Please see below for Dr Jessica Ashe’s review of Dr. Waleed Ridha Hammoodi Al-Juwaid’s The Pragmatics of Cogent Argumentation in British and American Political Debates: a thoroughly well-researched and comprehensive assessment of linguistics in politics.
“Could candidates possibly win elections through the use of pivotal speech acts in presidential and prime ministerial debates? Dr. Al-Juwaid postulates so as he examines these structured yet contentious conversations in his new book, The Pragmatics of Cogent Argumentation in British and American Political Debates with a new eclectic model of analysis. His definition of cogent argumentation incorporates most (if not all) previous scholar’s work on the subject and then amalgamates them into a comprehensive matrix of his own design, the likes of which has never been seen. He is well published within the specific linguistic field of rhetoric and argumentation. He is affiliated with the Ministry of Education, the General Directorate of Education in Babylon, Iraq. His methodology is inexhaustibly thorough.
If one could dare to distill his perspective, it would be that leadership can be perceived by an audience through key features of elocution. Al-Juwaid’s extensive quantitative analysis reveals specific rhetorical and other devices employed in debate. As an appetizer, candidates resoundingly use the positive politeness strategy of offer/promise over negative strategies. It is argued that the use of ethos (over logos and pathos), along with these other positive speech acts, demonstrates “good character” indicating he/she is responsible and principled.

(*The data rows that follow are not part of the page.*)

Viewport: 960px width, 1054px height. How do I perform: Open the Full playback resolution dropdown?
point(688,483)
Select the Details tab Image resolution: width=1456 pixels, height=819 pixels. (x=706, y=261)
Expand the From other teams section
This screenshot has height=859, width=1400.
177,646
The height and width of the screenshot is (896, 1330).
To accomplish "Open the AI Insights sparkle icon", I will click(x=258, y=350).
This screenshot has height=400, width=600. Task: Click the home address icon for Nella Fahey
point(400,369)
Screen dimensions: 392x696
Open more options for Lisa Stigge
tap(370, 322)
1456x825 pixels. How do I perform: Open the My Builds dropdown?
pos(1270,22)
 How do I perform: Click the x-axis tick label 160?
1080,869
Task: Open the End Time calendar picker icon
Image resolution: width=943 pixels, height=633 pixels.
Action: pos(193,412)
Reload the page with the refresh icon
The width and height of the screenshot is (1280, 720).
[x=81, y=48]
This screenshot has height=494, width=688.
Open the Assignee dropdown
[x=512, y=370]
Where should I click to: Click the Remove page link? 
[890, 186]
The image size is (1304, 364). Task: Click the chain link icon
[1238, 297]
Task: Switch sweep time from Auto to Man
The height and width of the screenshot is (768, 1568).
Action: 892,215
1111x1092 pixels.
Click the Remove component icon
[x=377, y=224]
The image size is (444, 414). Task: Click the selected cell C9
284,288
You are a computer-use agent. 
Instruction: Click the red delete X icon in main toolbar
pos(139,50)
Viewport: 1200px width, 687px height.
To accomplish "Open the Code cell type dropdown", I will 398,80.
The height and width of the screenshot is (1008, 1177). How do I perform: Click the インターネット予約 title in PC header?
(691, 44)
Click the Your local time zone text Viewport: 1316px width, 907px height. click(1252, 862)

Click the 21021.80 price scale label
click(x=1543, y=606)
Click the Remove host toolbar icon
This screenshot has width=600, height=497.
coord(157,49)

Anyone who wants to be perceived as a leader can benefit from reading the book. Despite the book’s complexity, it is very well organized. The many tables and figures elucidate and clarify meaning. The evidence is indeed detailed and compelling enough to make me want to see his eclectic model of analysis employed in other contexts. The intended audience ranges wide, to include not only rhetoricians and linguists, but political aide de camps, educators and writers who hope to persuade.”
Dr Jessica Ashe holds a doctoral degree in Literacy & Second Language Studies and is academic staff at Miami University in Ohio. In addition to her own peer-reviewed publications in the field of International Higher Education, she edits scholarly work by researchers for whom English is their second language.